● **RECORDS SUPPLIED**:
######

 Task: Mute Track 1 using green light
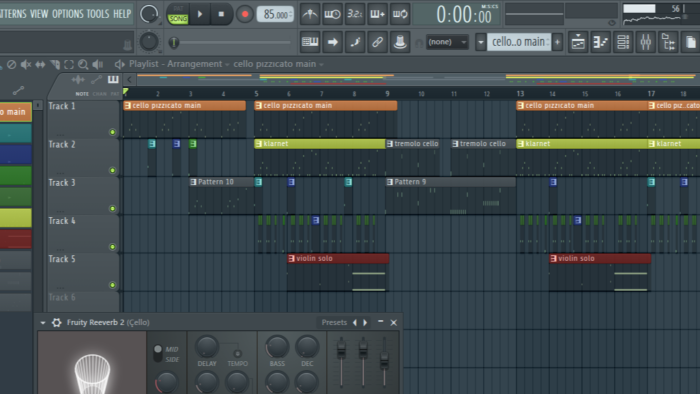(112, 132)
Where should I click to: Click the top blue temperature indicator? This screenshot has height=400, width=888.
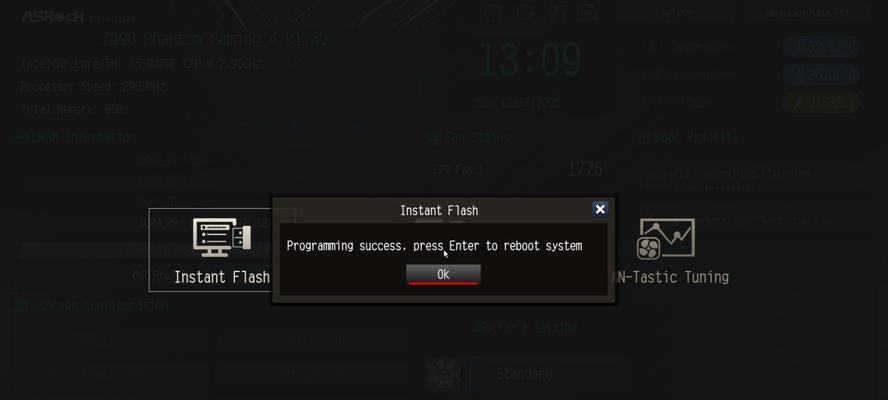coord(821,46)
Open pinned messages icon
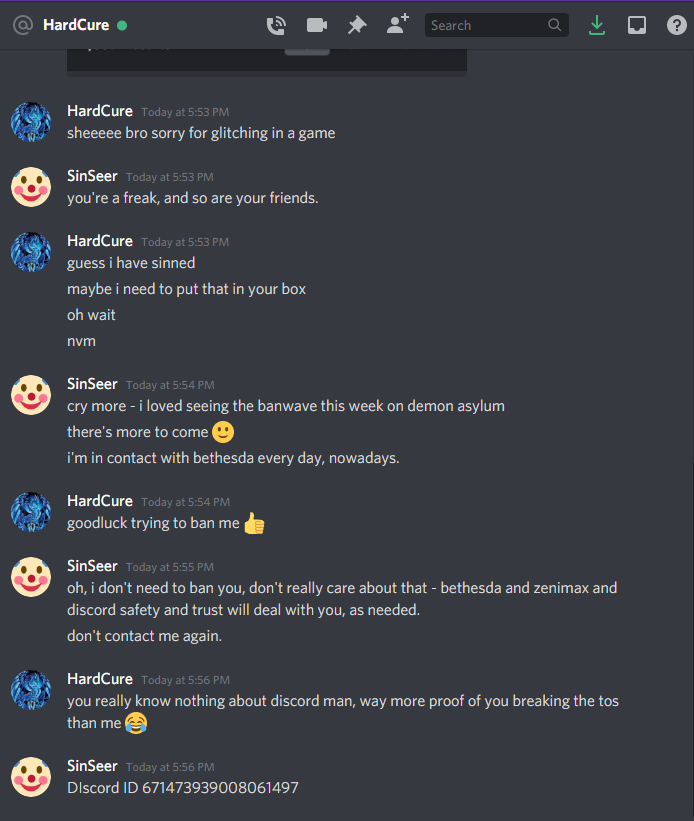The width and height of the screenshot is (694, 821). coord(357,25)

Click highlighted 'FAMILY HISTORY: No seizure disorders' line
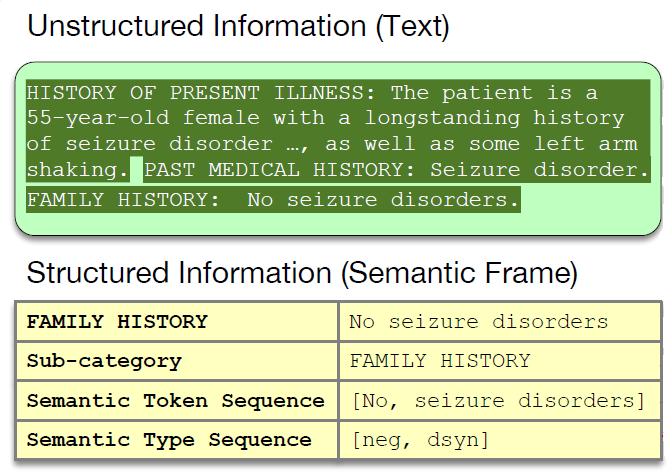pyautogui.click(x=272, y=199)
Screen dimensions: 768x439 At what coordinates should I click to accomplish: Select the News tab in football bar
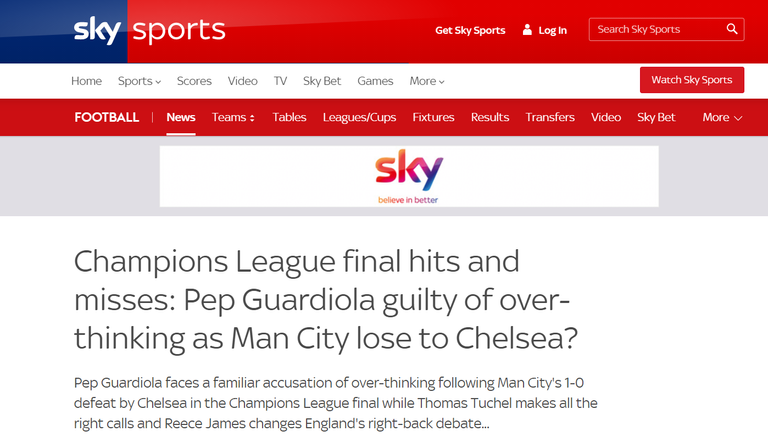point(181,117)
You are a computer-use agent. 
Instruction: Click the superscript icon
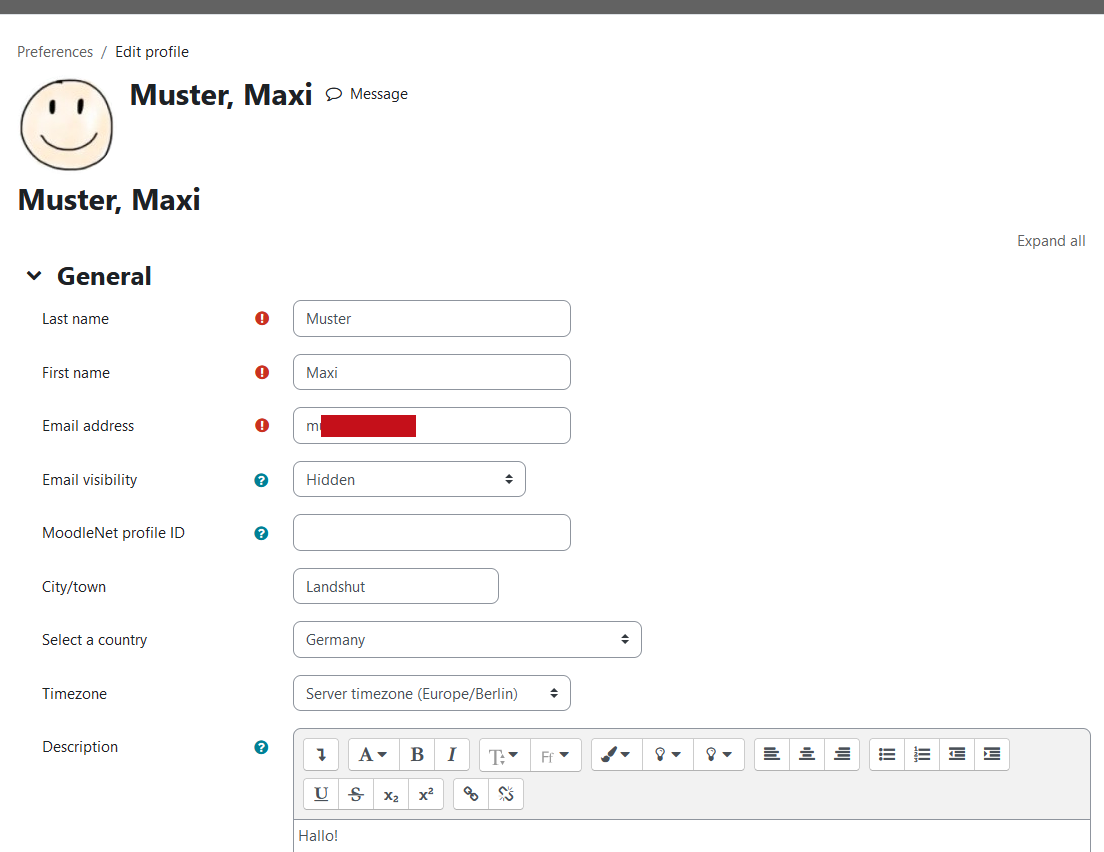pos(426,794)
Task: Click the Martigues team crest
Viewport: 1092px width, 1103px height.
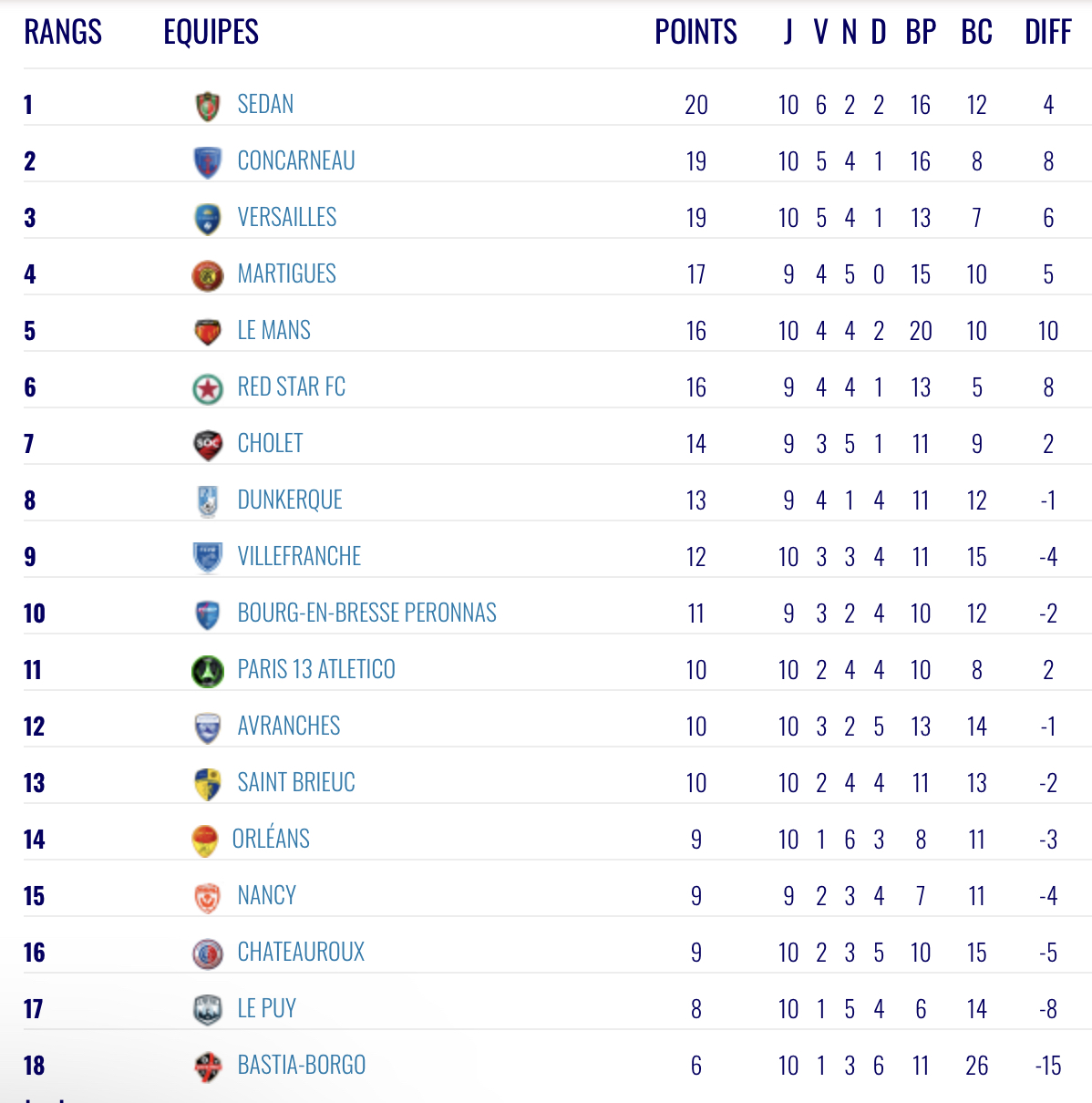Action: [x=208, y=275]
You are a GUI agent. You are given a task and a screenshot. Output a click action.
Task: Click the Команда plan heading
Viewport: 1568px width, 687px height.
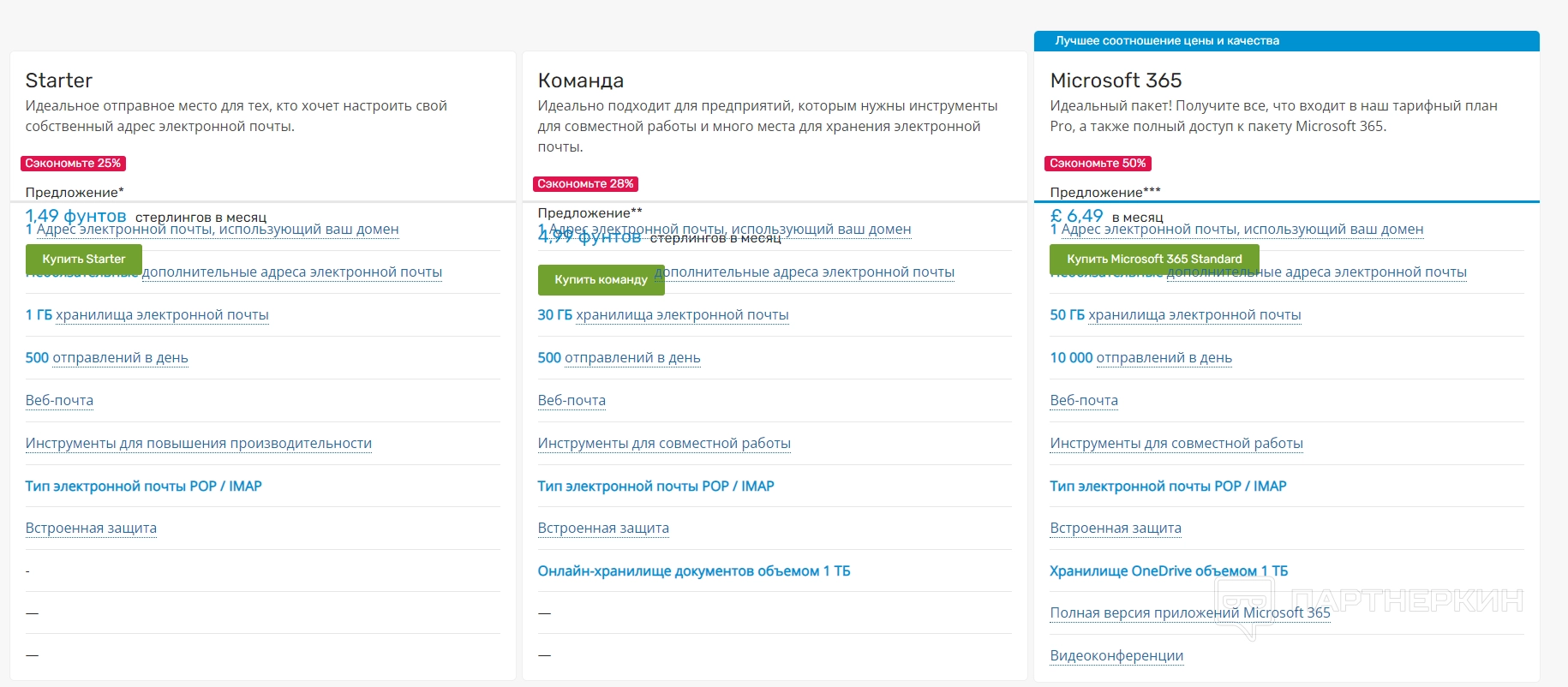(x=580, y=81)
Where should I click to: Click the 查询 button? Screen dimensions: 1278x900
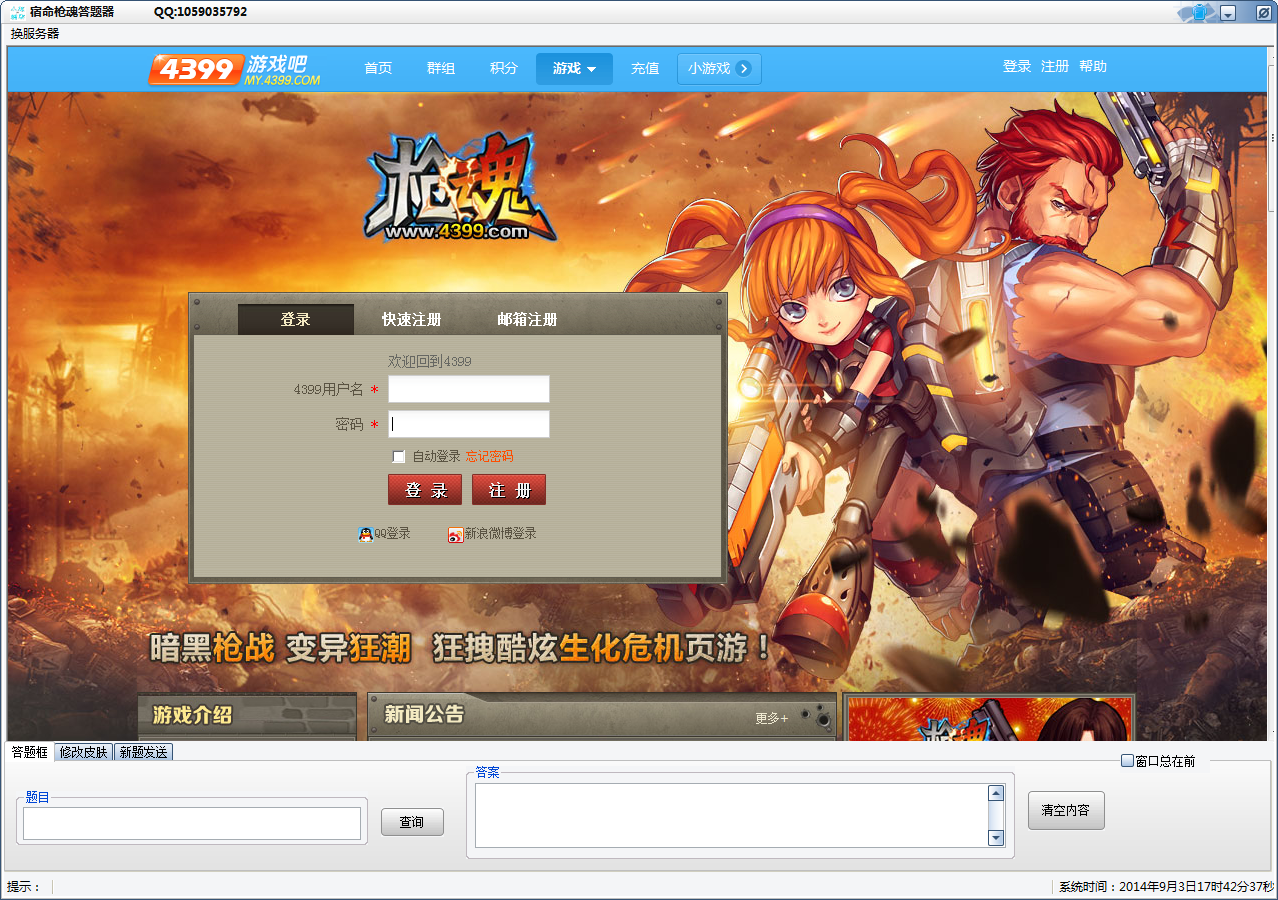[x=412, y=822]
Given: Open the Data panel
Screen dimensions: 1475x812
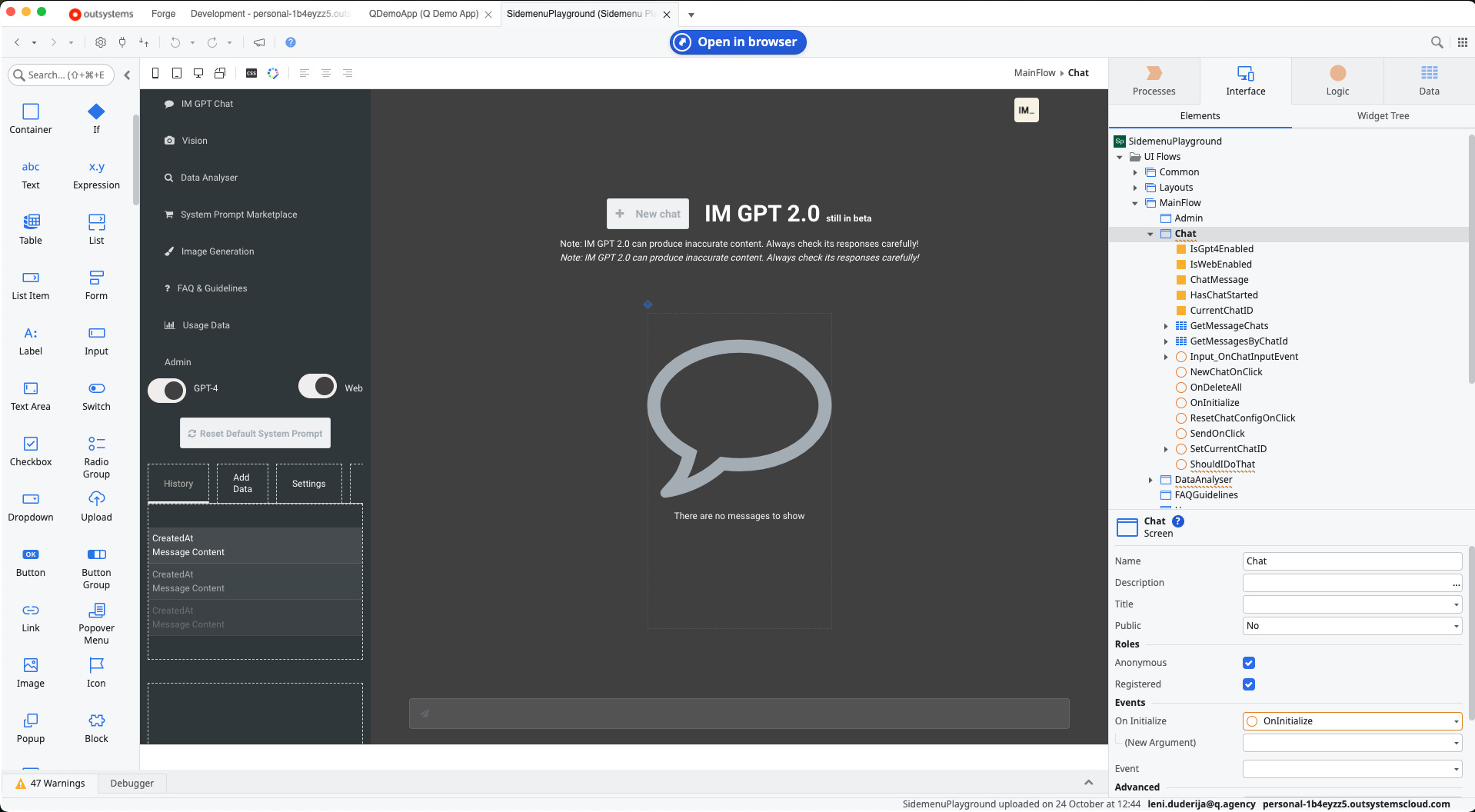Looking at the screenshot, I should (x=1428, y=80).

######

● **TASK GOAL**: Convert the lines of all the items above into a JSON list of strings, one string per line, with blank lines left out. Do not include the pictures.

● **SOLUTION TO THE PROBLEM**:
[
  " Task: Mute Track 1 using green light",
  "(112, 132)",
  "Where should I click to: Click the top blue temperature indicator? This screenshot has height=400, width=888.",
  "coord(821,46)",
  "Open pinned messages icon",
  "The width and height of the screenshot is (694, 821). coord(357,25)",
  "Click highlighted 'FAMILY HISTORY: No seizure disorders' line",
  "pyautogui.click(x=272, y=199)",
  "Screen dimensions: 768x439 At what coordinates should I click to accomplish: Select the News tab in football bar",
  "point(181,117)",
  "You are a computer-use agent. ",
  "Instruction: Click the superscript icon",
  "pos(426,794)",
  "Task: Click the Martigues team crest",
  "Viewport: 1092px width, 1103px height.",
  "Action: [x=208, y=275]",
  "You are a GUI agent. You are given a task and a screenshot. Output a click action.",
  "Task: Click the Команда plan heading",
  "Viewport: 1568px width, 687px height.",
  "(x=580, y=81)",
  "Where should I click to: Click the 查询 button? Screen dimensions: 1278x900",
  "[x=412, y=822]",
  "Given: Open the Data panel",
  "Screen dimensions: 1475x812",
  "Looking at the screenshot, I should (x=1428, y=80)."
]